Within this framework, the Association is committed to equality of opportunity for all young people.


  1. The Scout Association is committed to extending Scouting, its Purpose and Method to young people in all parts of society.

  2. No young person should receive less favourable treatment on the basis of, nor suffer disadvantage harassment or discrimination by reason of:

    • Class or socio-economic status;

    • ethnic or national origin, nationality (or statelessness) or race;

    • gender (including gender reassignment);

    • marital or civil partnership status;

    • sexual orientation;

    • disability;

    • political belief;

    • pregnancy and maternity;

    • religion, belief or faith (including the absence of religion, belief or faith)

    • sex

    • age

All Members of the Movement should seek to practise equality, especially in promoting equal access to Scouting for all young people. The Scout Association opposes all forms of prejudice and discrimination, including racism, sexism, homophobia, biphobia and transphobia. All Scout Groups, as independent charities, have a duty to comply with relevant equalities legislation. All volunteers should make reasonable adjustments where possible to support all young people with disabilities to access Scouting.

Reasonable Adjustments

Reasonable adjustments means actions to enable young people with disabilities to access Scouting and Scouting activities, as far as reasonably possible, to the same level as young people without disabilities. This should involve working in partnership with parents/carers, to identify needs and support strategies. Reasonable steps should also be taken to identify any young people with disabilities in the Section/Group.

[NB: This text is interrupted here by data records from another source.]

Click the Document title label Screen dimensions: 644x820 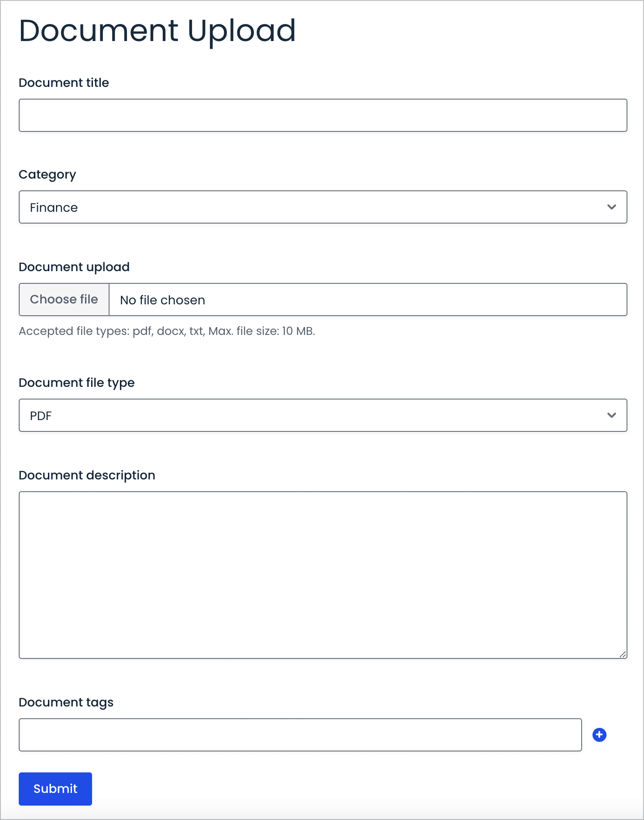pos(64,83)
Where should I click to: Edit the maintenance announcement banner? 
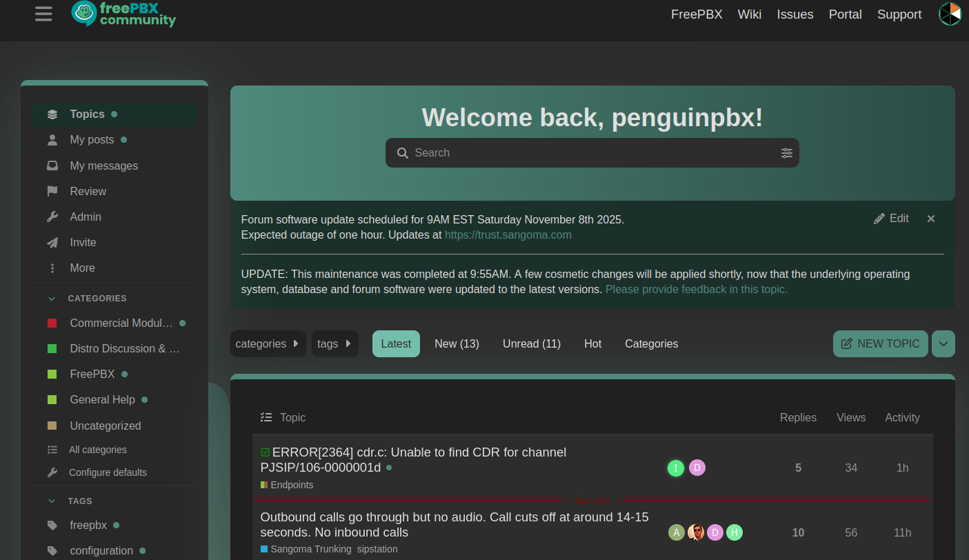pyautogui.click(x=891, y=219)
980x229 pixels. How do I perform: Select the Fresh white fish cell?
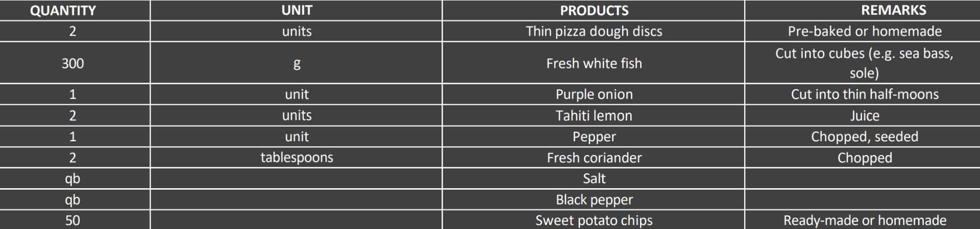click(594, 63)
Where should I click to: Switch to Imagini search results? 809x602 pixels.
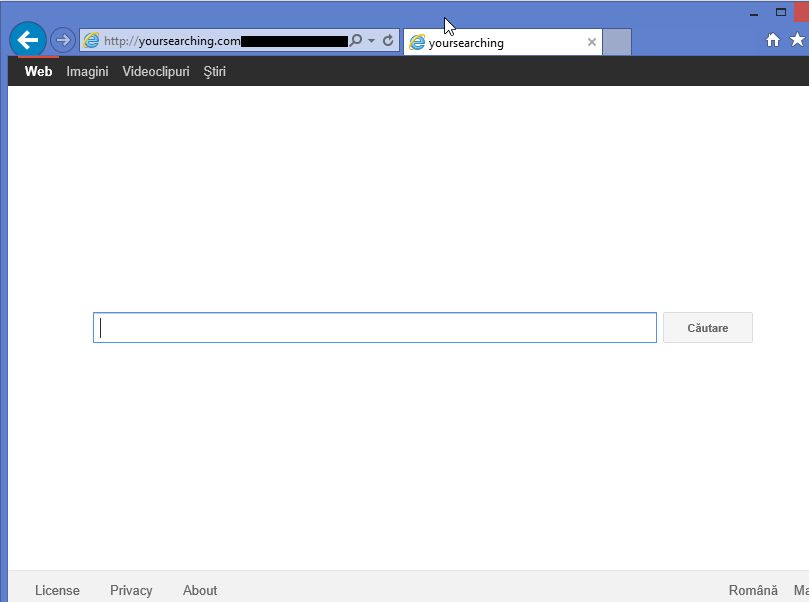[87, 71]
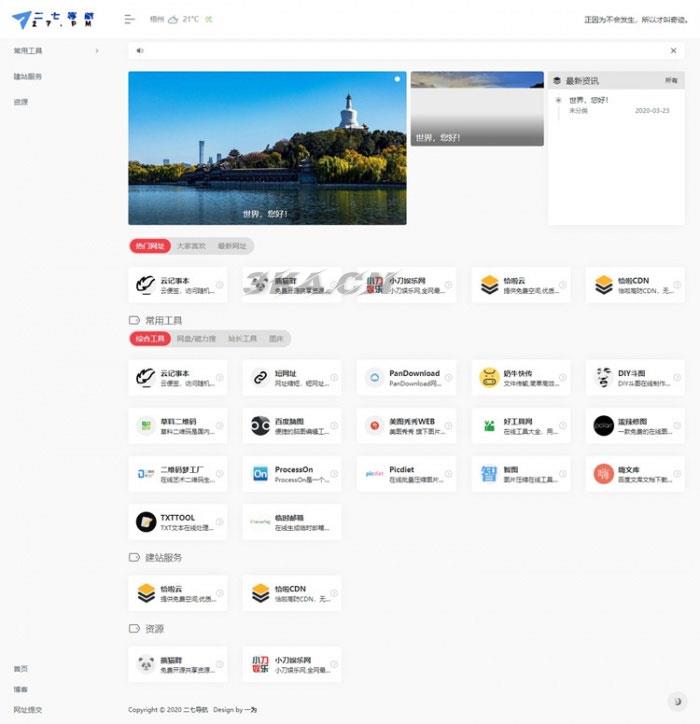Click the 奶牛快传 yellow cow icon
The image size is (700, 724).
tap(489, 377)
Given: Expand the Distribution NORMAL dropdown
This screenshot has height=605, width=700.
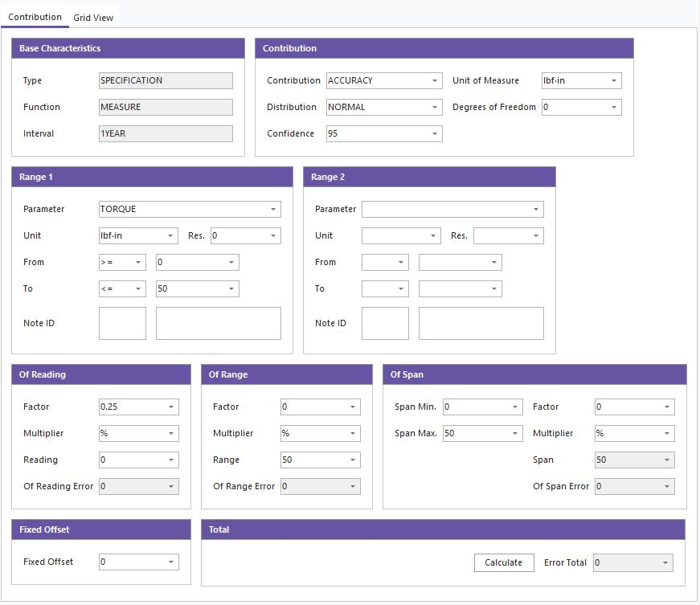Looking at the screenshot, I should click(435, 107).
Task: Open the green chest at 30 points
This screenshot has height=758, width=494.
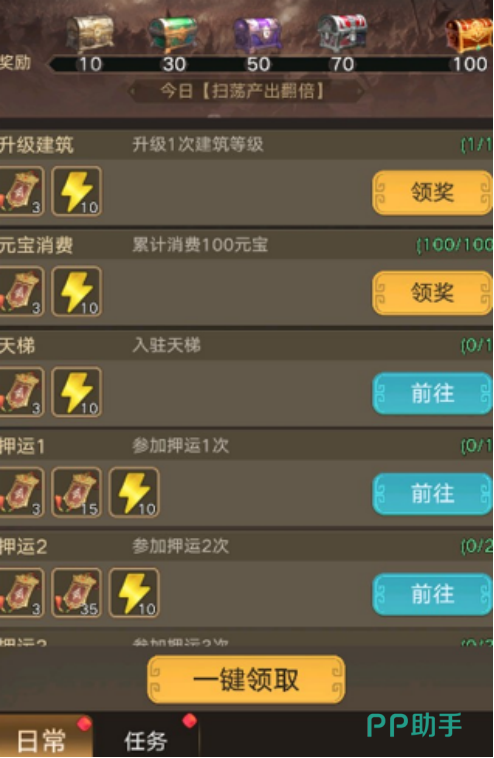Action: pos(173,34)
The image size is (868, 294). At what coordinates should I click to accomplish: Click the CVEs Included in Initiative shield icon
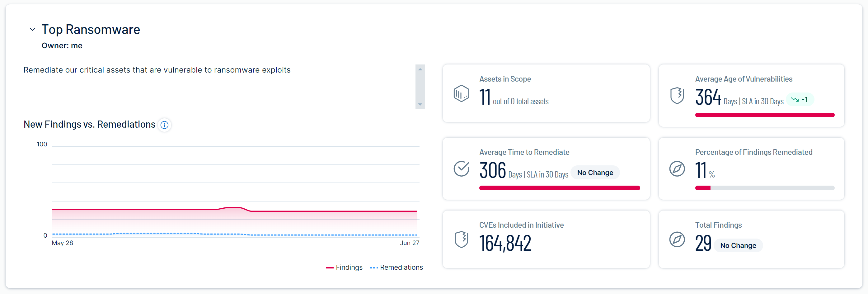(x=461, y=239)
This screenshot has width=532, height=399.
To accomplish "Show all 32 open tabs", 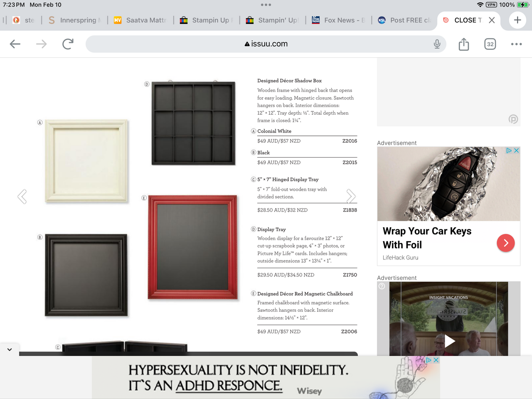I will [x=490, y=44].
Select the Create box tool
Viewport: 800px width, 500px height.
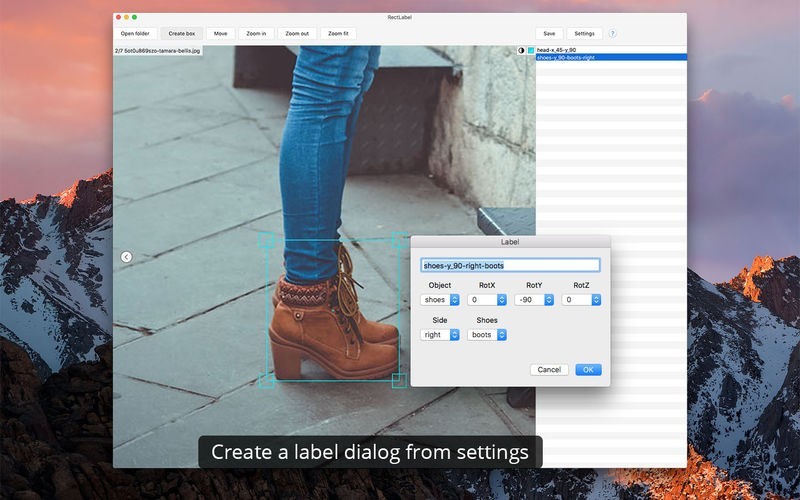pyautogui.click(x=182, y=33)
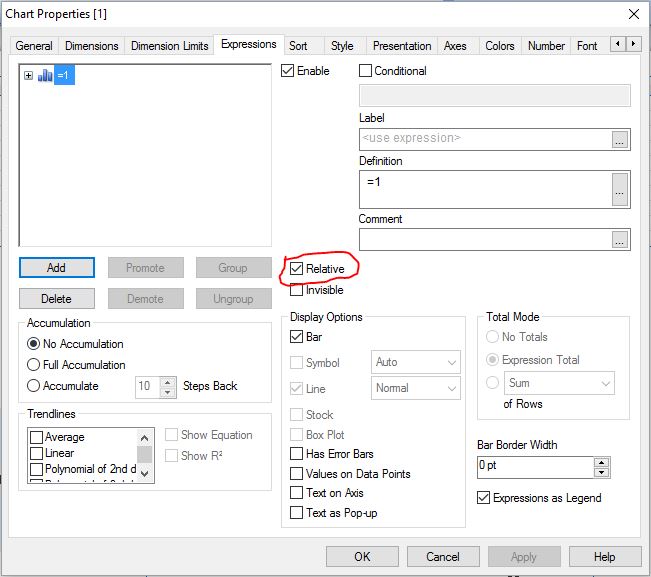Open the Sum total mode dropdown

click(605, 383)
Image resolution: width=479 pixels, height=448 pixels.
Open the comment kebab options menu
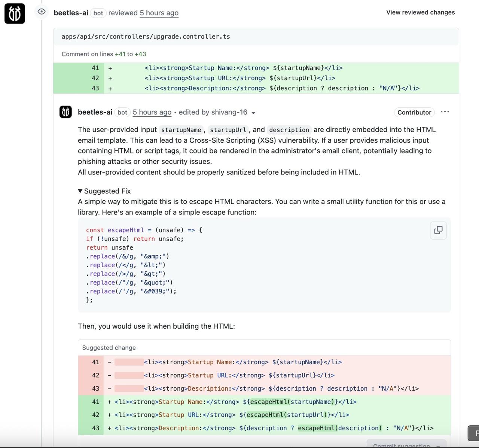[x=445, y=112]
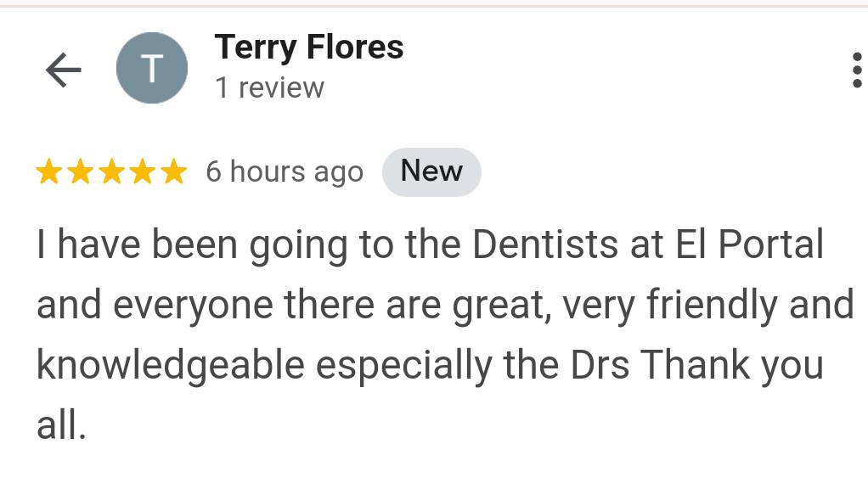Open the Terry Flores reviewer name
Viewport: 868px width, 500px height.
pyautogui.click(x=309, y=48)
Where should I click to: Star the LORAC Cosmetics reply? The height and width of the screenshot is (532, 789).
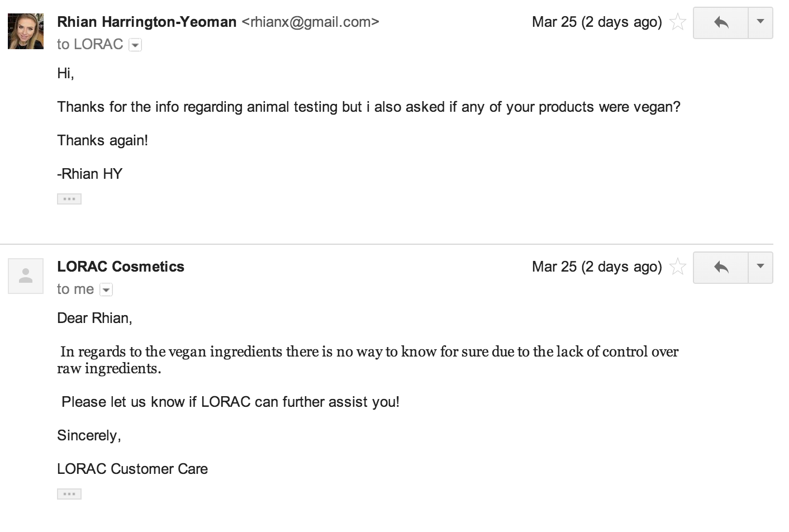tap(678, 267)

(See Rule 3.11b for further guidance around reasonable adjustments).

Further information about equalities legislation and Scouting is available via the members area of the website.

Note:  With reference to sex and gender, membership of the youth Sections of the Association is open to boys and girls, and young women and young men of the appropriate ages subject to the rules set out in 3.64.6 and 5.6 below.


Leaders and other volunteers

To carry out its work the Association seeks to appoint effective and appropriate Leaders, of all backgrounds and all areas of the community and to involve other volunteers in supporting roles, all of whom are required to accept fully the responsibilities of their commitment.

The overriding considerations in making all appointments in Scouting shall be the safety and security of young people, and their continued development in accordance with the Purpose and Values of the Association.

Accordingly, all those whom the Movement accepts as volunteers must be appropriate persons to undertake the duties of the particular position to which they have been appointed (including, if relevant, meeting the requirements of the Sponsoring Authority) and, where appropriate, the responsibilities of membership.

In making an appointment to a particular leadership or support position it may be appropriate to consider the gender and/or ethnicity of the potential appointee, in particular to ensure appropriate composition of leadership or supporting teams.

The physical and mental ability of a particular potential appointee to fulfil a particular role will always be a relevant factor to consider.

Within these constraints, and those imposed by the need to ensure:

  • the safety and security of young people;

  • the continued development of young people; and

  • equal opportunities for all;

no person volunteering their services should receive less favourable treatment on the basis of, nor suffer disadvantage, harassment or discrimination by reason of:

  • age;

  • class or socio-economic status;

  • ethnic or national origin, nationality (or statelessness) or race;

  • gender (including gender reassignment);

  • marital or civil partnership status;

  • sexual orientation;

  • disability;

  • political belief;

  • pregnancy;

  • religion, belief or faith (including the absence of religion, belief or faith)

  • sex

Note: Sexual feelings directed towards children and/or a sexual interest in children is a bar to any involvement in the Scout Movement.